Assume that $M$ is a two dimensional manifold with (pseudo-)Riemannian metric $g$. In some local chart $(\tau,\sigma)$ we have $$ g=A(\tau,\sigma)d\tau^2+B(\tau,\sigma)d\sigma^2+C(\tau,\sigma)(d\tau\otimes d\sigma+d\sigma\otimes d\tau ). $$
I am aware that this metric is always diagonalizable (in fact, all two dimensional metrics are conformally flat), however if we make the additional condition that we must keep the $\sigma$ coordinate fixed, I'm stuck.
It is clear that the metric is diagonized, if we find an exact form $dt$ which is orthogonal to $d\sigma$.
This orthogonality may be expressed in local coordinates as $$ g^{ij}\partial_i t\partial_j \sigma=g^{i \sigma}\partial_i t=0. $$ Renaming $g^{i \sigma}=V^i$, this is just $V^i\partial_i t=0$. The functions $A,B,C$ are arbitrary (as long as they form a metric), so the inverse metric functions $g^{\tau\sigma},g^{\sigma\sigma}$ are essentially arbitrary.

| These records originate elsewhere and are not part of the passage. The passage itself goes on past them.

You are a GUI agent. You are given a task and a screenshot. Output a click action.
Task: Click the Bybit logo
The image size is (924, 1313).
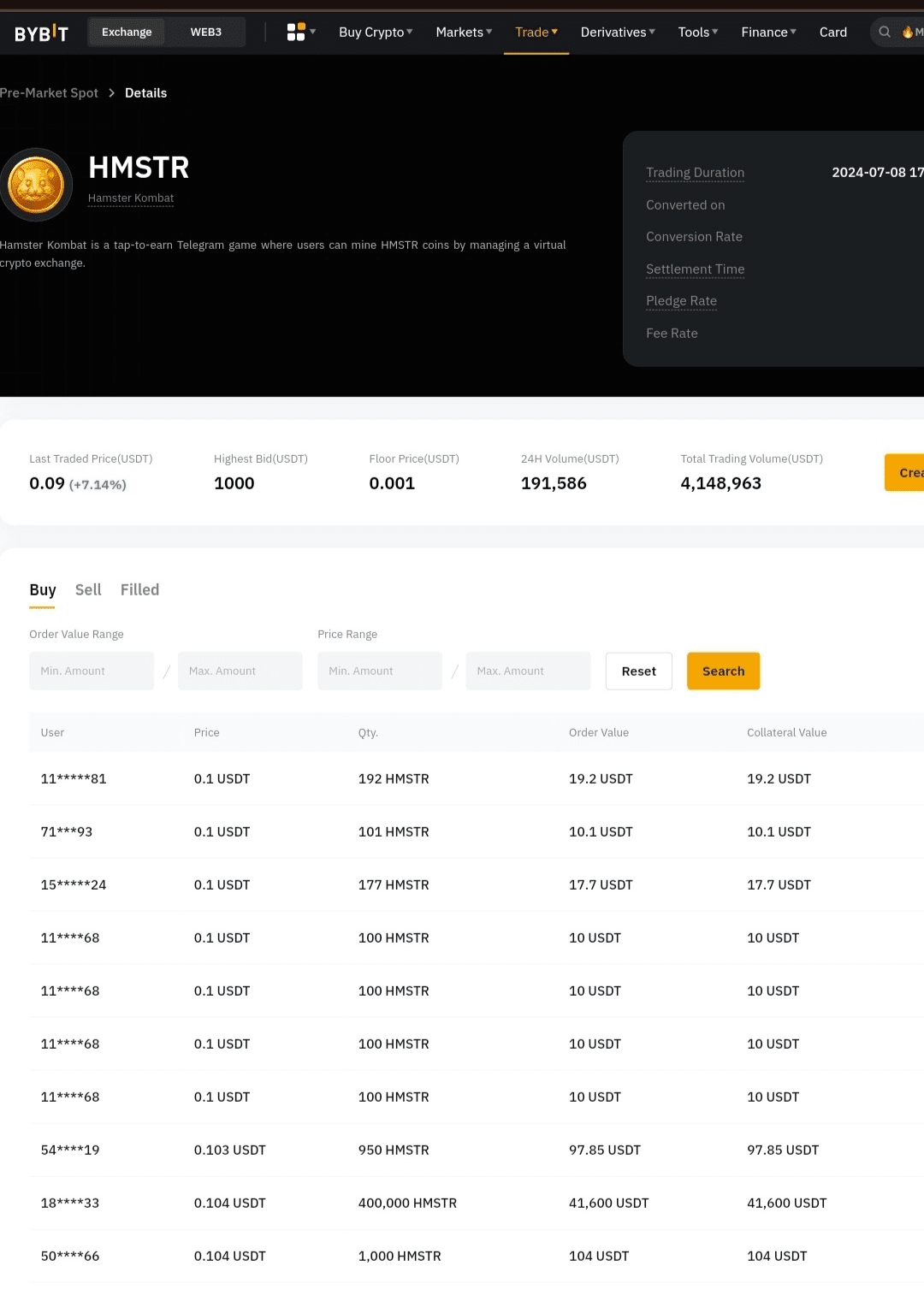click(x=41, y=33)
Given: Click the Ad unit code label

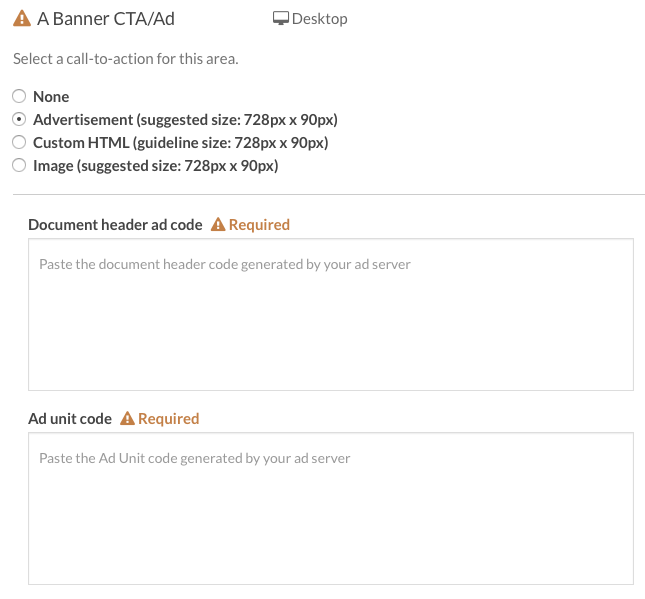Looking at the screenshot, I should click(x=70, y=418).
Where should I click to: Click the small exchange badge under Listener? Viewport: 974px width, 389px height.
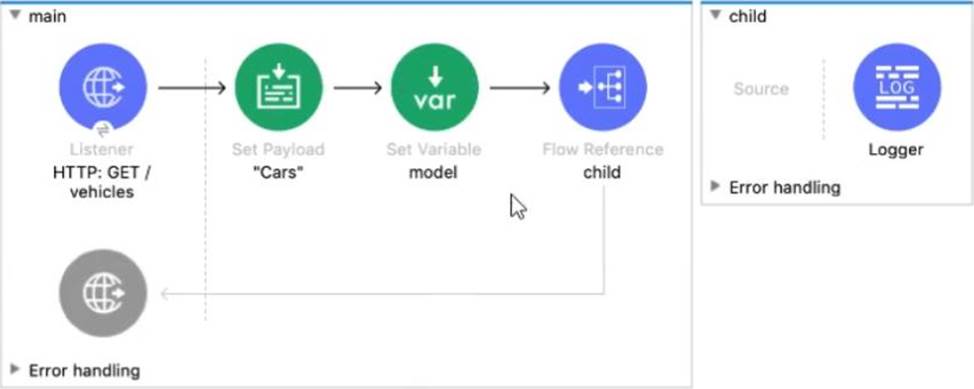[103, 130]
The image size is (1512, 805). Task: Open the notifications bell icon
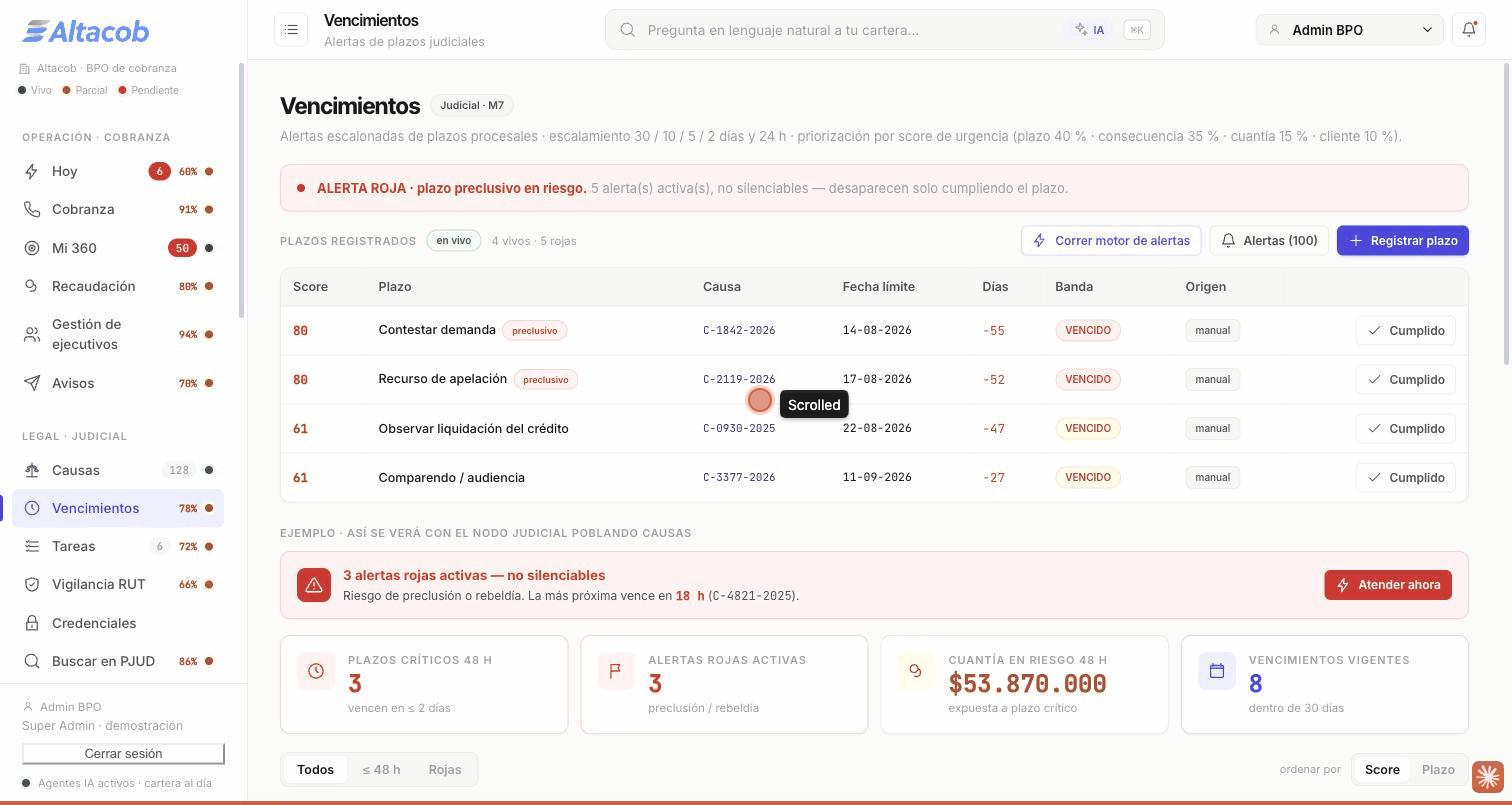pyautogui.click(x=1469, y=30)
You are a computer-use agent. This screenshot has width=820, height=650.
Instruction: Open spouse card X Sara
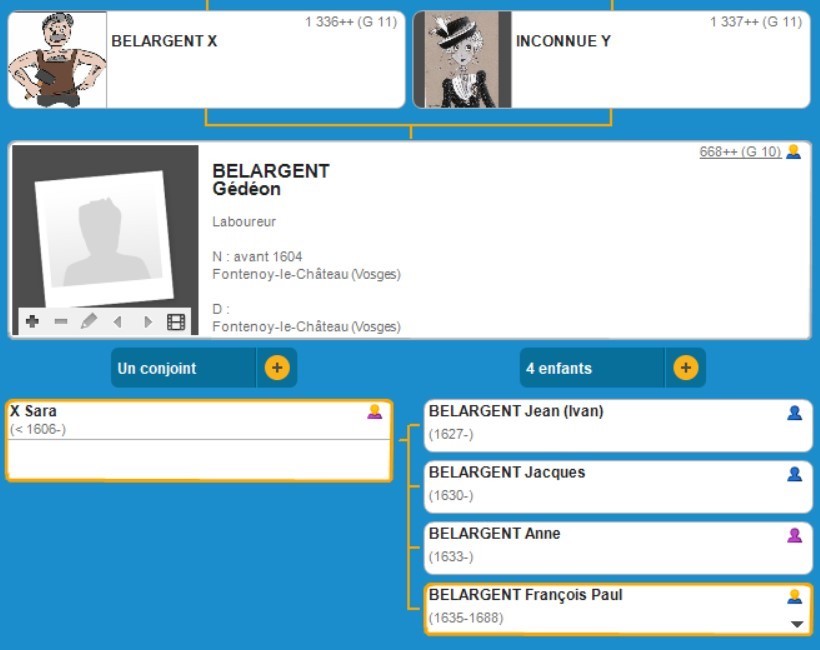tap(198, 441)
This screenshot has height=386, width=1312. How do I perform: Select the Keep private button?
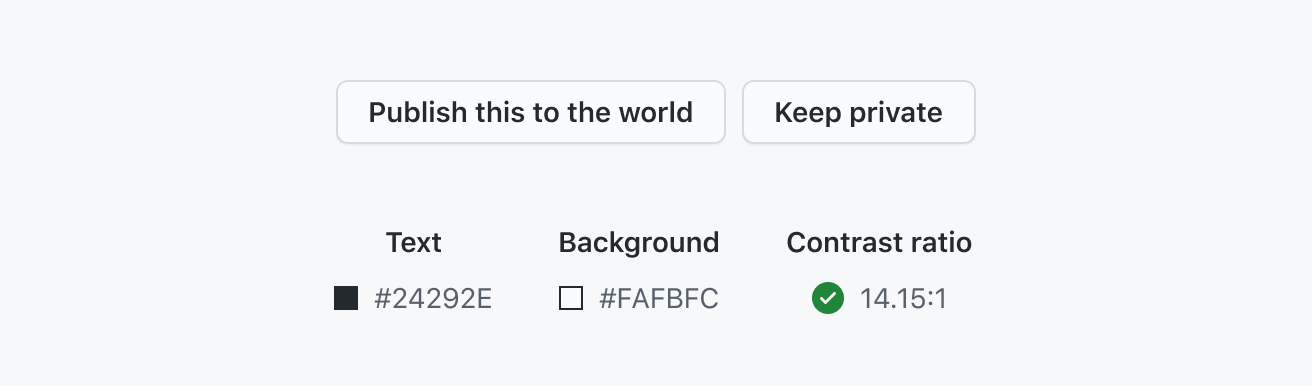pos(859,112)
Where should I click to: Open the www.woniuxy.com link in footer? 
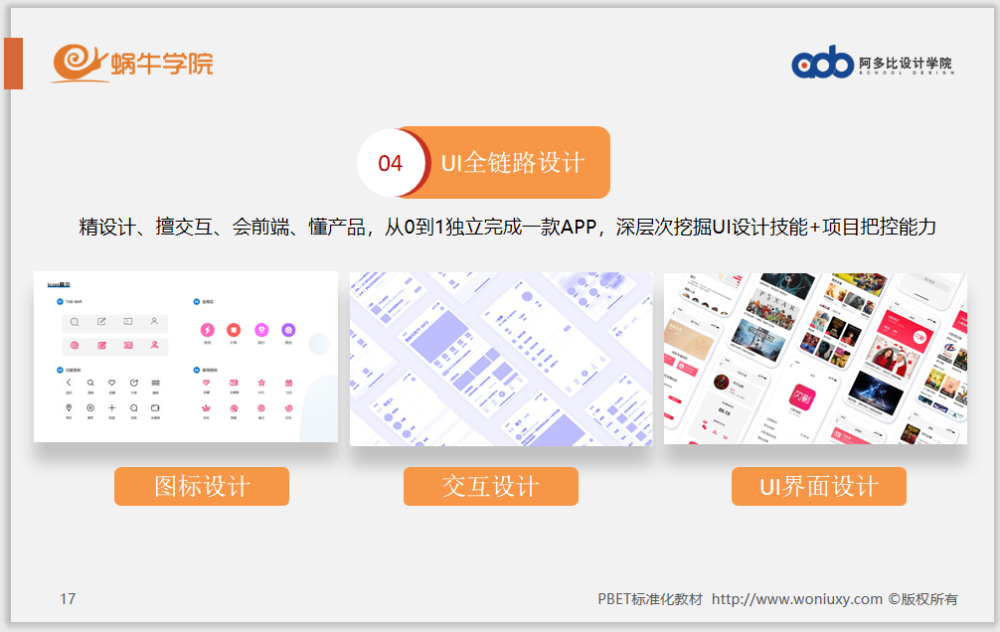coord(797,599)
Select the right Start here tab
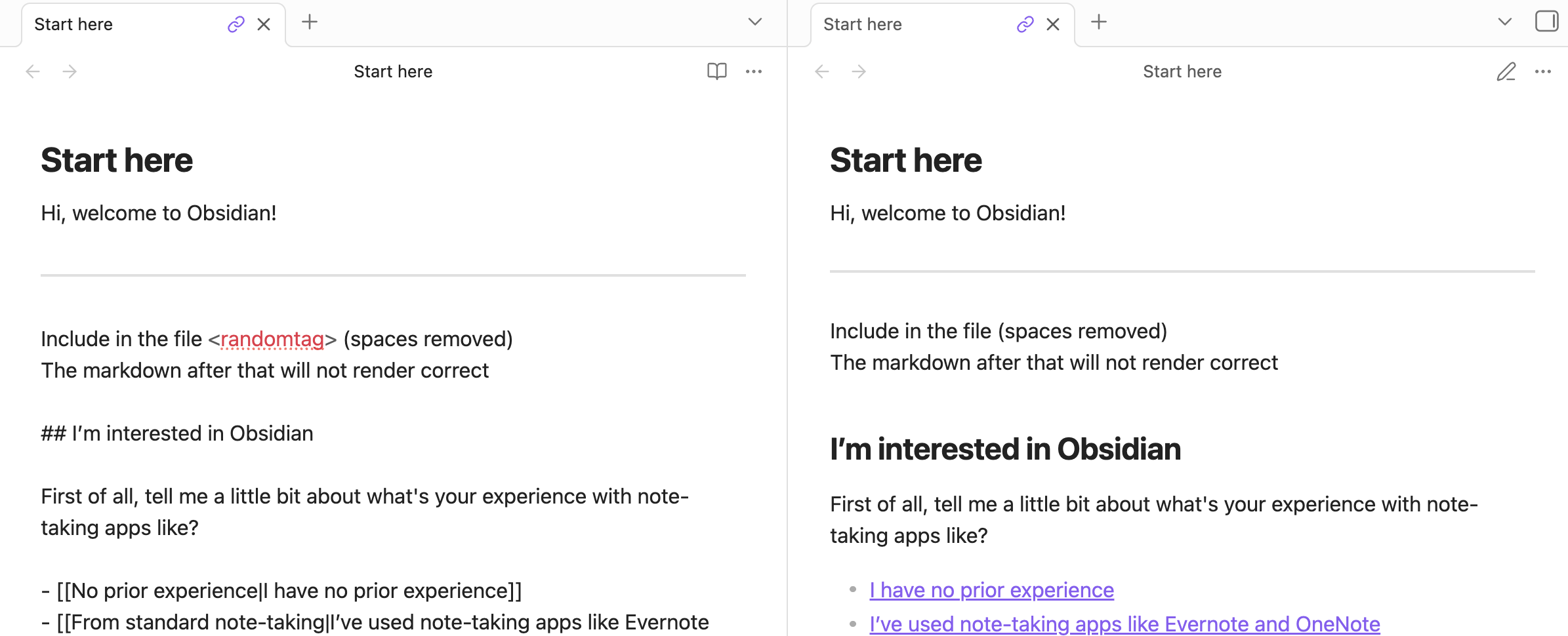 pos(907,25)
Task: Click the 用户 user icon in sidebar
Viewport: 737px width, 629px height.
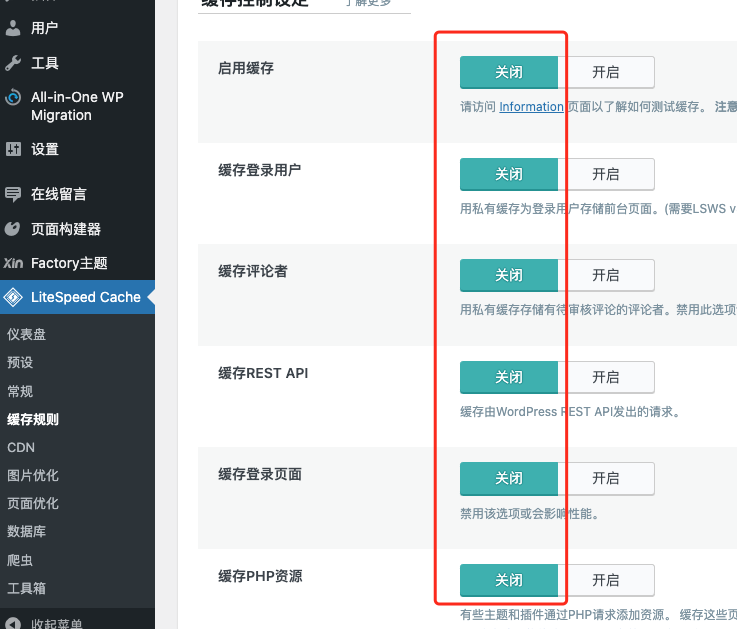Action: 13,29
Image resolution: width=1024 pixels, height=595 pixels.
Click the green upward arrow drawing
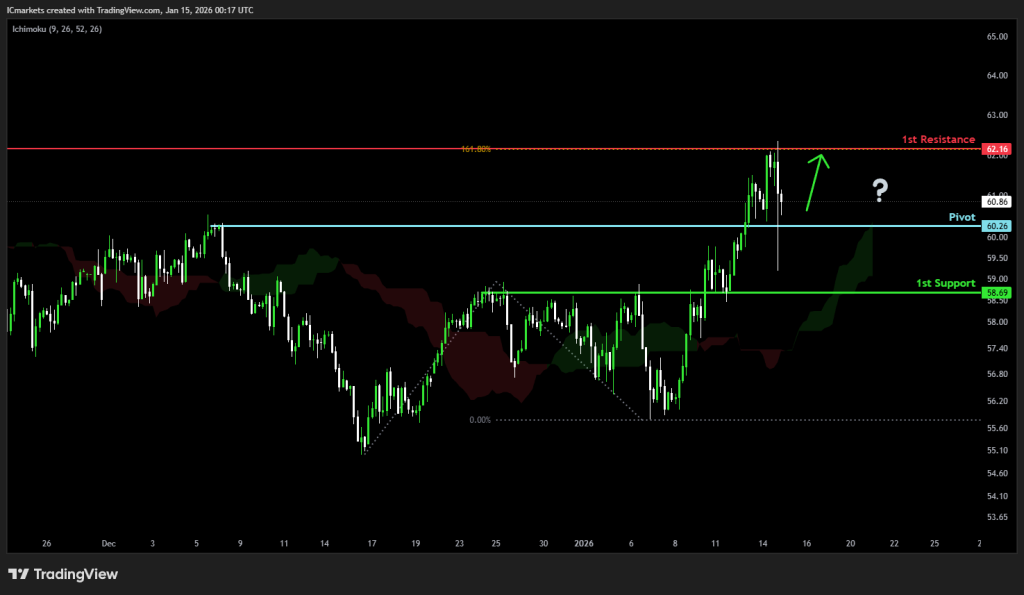pos(817,180)
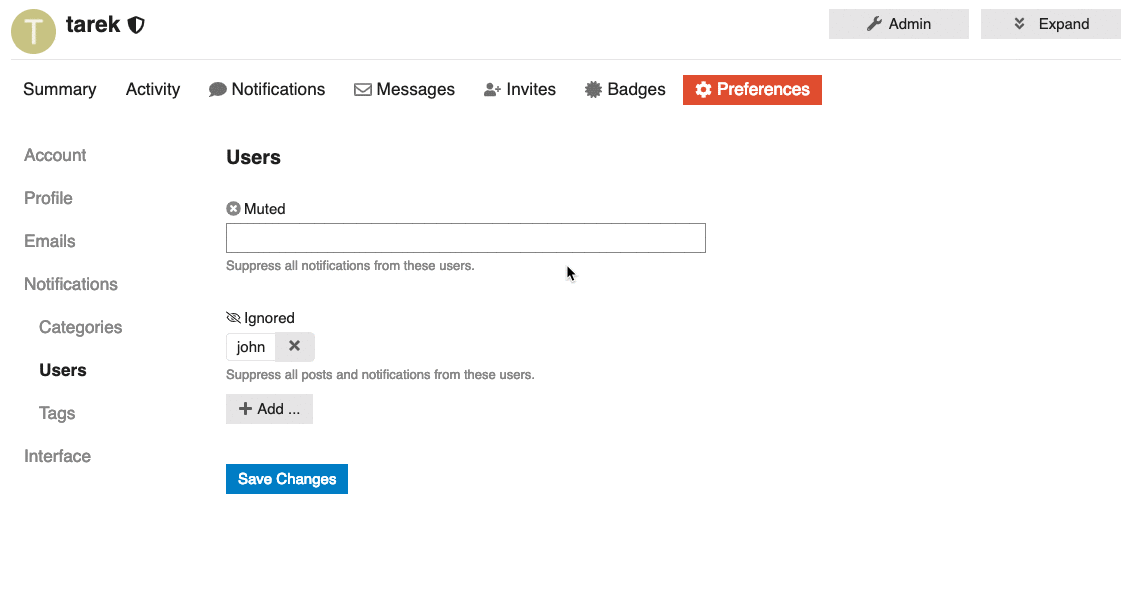Viewport: 1126px width, 606px height.
Task: Open Interface preferences section
Action: 57,456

So the problem is equivalent to asking whether an arbitrary smooth vector field (in 2 dimensions) has a (locally) exact annulator.
I can feel this is very easy to prove, but I am unable to. I have no idea how to show that the equation $$ V^\tau(\tau,\sigma)\frac{\partial t}{\partial\tau}+V^\sigma(\tau,\sigma)\frac{\partial t}{\partial \sigma}=0 $$ is soluble.
Any other method is also welcome. I tried to look for situations in which Poincaré's lemma or Frobenius' theorem can be applied to help out - to no avail, but as I said, I think I'm missing something trivial and obvious.